V2x communications can be a local broadcast in a limited area. For example, a message from a UE close to the center of a cell may be intended for UEs served by the same cell, while a message from a UE close to a border of a cell may be intended for UEs served by multiple cells. In the former case, it may be beneficial to broadcast the message in one single cell or even a smaller area for reducing redundancy. In the latter case, it may be beneficial to broadcast the message in multiple cells to ensure that all relevant UEs can receive the message.
To efficiently handle the different cases as disclosed above, a geographical-location-based (or geo-based) transmission has been introduced for V2x downlink messages using MBMS in 3GPP TS 36.885, V2.0.0. First, a V2x application server requests and (pre-)establishes one or more MBMS bearers (TMGIs) to appropriate eNBs. Each MBMS bearer is associated with a particular geographical area consisting of one or more cells, and is only transmitted in that area. Here the geo-based routing is performed at the V2x application server. An originating vehicle UE sends a V2x message, including its geographical location and possibly information on its serving cell, to the V2x application server. The V2x application server first determines a target MBMS service area of the V2x message based on the geographical location of the originating vehicle UE and possibly the information on the serving cell, and then selects the MBMS bearer(s) to be used for transmission of the V2x message in the target MBMS service area. The V2x message is then transmitted over the selected MBMS bearer(s) in their associated cell(s). All vehicle UEs that are served by the cell(s) and interested in the V2x message can receive the V2x message.
However, the above solution of geo-based transmission cannot support any target area smaller than a cell.

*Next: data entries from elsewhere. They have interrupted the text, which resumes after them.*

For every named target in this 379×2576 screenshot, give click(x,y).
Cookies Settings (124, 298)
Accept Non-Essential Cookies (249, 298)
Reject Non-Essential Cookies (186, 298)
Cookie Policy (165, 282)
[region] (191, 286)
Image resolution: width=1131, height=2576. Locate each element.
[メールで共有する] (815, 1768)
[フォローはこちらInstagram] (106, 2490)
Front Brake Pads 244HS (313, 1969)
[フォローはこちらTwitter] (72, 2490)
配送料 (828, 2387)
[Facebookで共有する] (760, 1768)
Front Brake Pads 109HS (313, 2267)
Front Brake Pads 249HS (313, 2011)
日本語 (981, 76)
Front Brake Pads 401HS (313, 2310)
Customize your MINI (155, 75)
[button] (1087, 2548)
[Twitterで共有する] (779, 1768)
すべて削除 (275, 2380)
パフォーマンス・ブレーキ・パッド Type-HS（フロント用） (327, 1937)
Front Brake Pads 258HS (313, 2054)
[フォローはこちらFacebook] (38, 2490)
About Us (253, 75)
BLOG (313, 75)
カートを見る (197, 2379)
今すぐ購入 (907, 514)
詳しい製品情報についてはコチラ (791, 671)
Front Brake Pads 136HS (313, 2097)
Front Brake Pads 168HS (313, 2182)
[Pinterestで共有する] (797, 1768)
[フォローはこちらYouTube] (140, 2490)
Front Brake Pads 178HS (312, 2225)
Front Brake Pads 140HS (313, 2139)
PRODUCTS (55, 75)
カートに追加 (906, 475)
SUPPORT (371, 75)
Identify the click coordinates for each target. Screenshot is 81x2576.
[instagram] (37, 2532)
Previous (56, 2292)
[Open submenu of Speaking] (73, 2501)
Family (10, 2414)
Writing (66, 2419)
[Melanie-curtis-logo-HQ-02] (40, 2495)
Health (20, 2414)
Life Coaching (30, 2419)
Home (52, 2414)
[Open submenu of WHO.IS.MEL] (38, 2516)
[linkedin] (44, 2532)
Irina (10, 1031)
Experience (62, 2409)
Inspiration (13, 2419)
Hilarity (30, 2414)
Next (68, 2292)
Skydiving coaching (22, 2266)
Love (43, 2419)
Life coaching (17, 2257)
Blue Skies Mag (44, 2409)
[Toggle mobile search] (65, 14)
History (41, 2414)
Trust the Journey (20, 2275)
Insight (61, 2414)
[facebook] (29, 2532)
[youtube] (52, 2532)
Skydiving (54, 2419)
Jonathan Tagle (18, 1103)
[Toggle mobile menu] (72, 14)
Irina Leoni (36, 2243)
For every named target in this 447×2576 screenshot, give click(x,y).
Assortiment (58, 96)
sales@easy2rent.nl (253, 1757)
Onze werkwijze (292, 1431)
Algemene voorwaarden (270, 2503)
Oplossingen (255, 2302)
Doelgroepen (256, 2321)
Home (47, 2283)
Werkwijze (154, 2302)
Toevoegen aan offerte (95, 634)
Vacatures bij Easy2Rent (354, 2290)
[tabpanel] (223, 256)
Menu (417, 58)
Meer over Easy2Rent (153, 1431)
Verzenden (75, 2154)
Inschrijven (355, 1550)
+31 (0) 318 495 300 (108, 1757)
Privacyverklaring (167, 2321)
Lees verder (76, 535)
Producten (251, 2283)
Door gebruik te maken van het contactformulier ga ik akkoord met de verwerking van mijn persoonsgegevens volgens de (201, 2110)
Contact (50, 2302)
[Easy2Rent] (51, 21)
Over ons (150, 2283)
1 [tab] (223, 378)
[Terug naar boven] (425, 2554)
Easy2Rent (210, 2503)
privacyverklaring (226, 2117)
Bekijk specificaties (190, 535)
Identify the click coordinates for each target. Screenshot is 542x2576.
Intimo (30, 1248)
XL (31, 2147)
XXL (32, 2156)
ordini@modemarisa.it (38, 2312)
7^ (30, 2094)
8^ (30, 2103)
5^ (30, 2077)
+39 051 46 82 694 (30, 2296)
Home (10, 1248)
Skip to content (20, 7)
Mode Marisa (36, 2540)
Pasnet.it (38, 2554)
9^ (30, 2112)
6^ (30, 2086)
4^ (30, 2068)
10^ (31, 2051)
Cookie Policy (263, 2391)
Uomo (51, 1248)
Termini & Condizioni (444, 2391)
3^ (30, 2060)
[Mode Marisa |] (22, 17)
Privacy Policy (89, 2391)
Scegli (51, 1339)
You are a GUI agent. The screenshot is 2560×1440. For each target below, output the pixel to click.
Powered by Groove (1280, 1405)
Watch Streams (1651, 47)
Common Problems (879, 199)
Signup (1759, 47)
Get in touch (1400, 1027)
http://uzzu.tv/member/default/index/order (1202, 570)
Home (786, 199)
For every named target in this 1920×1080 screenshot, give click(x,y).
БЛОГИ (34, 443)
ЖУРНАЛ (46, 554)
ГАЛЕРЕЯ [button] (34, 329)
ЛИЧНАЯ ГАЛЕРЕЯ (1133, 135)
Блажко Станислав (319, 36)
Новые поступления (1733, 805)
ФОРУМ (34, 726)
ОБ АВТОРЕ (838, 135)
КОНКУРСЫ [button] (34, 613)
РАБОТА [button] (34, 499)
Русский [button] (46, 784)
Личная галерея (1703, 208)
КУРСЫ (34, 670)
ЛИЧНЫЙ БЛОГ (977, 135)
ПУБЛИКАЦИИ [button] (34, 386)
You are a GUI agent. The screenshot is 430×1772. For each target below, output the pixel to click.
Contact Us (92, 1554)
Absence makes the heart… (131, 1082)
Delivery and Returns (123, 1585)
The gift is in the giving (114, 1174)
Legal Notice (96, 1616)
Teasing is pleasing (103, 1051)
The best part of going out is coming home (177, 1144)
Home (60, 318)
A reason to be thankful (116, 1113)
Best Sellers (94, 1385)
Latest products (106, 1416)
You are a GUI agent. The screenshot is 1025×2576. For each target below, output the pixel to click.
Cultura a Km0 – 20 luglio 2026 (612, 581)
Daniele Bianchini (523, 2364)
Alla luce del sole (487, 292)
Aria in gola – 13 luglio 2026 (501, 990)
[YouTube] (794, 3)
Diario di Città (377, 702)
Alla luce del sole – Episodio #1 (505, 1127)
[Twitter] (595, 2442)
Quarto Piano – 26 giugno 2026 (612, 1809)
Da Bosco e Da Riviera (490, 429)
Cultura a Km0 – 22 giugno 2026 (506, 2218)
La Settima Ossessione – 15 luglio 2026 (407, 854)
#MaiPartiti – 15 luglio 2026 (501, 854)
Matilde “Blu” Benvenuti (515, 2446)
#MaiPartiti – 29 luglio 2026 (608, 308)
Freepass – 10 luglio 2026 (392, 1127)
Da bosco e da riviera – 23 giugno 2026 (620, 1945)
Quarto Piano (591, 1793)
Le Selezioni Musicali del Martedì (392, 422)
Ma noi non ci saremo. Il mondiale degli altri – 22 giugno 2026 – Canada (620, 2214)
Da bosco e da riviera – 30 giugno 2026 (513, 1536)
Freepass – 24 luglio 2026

In order to provide a finer granularity, the entire network area can be divided into a number of local areas, which can be smaller than a cell. In an exemplary solution, the definition of each local area, i.e., its corresponding geographical location, can be known to both the V2x application server and the UEs, but not to eNBs. An eNB only knows the identifiers (IDs) of the local areas contained or partially contained in its coverage. Each MBMS bearer can be associated with a local area. In order to broadcast a message in a particular local area, the V2x application server informs an eNB of a TMGI and an associated local area ID. The eNB broadcasts the message in its entire cell along with the TMGI and the associated local area ID. The UEs in the cell can determine whether to receive the message or not based on the local area ID, the definition of the local area and its current geographical location. Again, in this solution the geo-based routing is performed at the V2x application server.
In New Radio (NR), both the V2x and the MBMS will continue to evolve. For the V2x communications in NR, the required medium rate could be up to 10 Mbps per device, which is much higher than the V2x in LTE. For the MBMS, an MBMS service area may be adjusted dynamically based on e.g. user distribution or service requirements (which relate to e.g. the required communication range). The conventional geo-based transmission may be inefficient when applied in NR.
There is thus a need for an improved solution for geo-based transmission.